Instructions for the task ::
If a line of the data below holds the word "Exclusive", list it.

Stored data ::
· · ·

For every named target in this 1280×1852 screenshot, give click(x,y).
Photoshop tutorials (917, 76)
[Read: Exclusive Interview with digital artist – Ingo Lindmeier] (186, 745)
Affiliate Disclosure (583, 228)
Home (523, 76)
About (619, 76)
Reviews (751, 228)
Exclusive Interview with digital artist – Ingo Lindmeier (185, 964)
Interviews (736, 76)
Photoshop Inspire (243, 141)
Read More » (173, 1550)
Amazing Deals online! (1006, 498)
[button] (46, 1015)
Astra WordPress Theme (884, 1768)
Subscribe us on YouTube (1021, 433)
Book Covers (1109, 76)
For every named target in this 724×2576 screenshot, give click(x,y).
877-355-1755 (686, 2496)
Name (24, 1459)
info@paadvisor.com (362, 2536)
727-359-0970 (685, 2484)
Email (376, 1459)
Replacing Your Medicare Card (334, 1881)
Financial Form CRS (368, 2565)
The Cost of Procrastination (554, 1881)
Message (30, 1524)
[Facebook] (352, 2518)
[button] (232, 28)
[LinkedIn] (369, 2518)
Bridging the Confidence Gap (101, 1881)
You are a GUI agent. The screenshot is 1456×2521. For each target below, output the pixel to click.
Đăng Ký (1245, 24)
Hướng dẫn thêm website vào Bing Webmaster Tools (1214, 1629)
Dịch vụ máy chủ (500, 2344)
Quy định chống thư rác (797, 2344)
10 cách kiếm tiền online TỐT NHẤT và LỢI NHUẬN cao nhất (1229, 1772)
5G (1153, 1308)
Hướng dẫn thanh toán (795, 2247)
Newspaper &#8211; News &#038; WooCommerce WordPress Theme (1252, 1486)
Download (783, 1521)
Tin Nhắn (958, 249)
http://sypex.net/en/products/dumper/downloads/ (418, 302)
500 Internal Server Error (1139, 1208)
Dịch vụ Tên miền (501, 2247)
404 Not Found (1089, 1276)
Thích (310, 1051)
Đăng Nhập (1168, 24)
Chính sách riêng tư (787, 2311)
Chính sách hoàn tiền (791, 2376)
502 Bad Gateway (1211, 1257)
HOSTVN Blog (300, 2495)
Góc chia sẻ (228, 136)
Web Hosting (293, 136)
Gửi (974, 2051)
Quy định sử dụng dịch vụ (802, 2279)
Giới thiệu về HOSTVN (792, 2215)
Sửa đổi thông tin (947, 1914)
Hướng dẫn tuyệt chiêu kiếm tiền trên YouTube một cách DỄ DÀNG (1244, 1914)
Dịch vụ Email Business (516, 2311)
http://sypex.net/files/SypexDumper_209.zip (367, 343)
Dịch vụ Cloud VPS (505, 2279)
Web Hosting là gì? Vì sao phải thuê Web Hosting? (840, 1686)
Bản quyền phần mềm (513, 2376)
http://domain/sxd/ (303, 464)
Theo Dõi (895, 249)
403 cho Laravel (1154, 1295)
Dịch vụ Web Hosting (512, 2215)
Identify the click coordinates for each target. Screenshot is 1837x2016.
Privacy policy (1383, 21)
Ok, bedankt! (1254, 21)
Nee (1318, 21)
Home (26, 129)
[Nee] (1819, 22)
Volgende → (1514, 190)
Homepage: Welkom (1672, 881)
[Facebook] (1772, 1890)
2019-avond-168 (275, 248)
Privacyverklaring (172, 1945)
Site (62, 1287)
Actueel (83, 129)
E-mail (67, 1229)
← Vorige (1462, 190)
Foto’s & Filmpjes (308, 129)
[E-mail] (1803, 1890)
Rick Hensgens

· · ·

Result below ::
[Read: Exclusive Interview with digital artist – Ingo Lindmeier] (186, 745)
Exclusive Interview with digital artist – Ingo Lindmeier (185, 964)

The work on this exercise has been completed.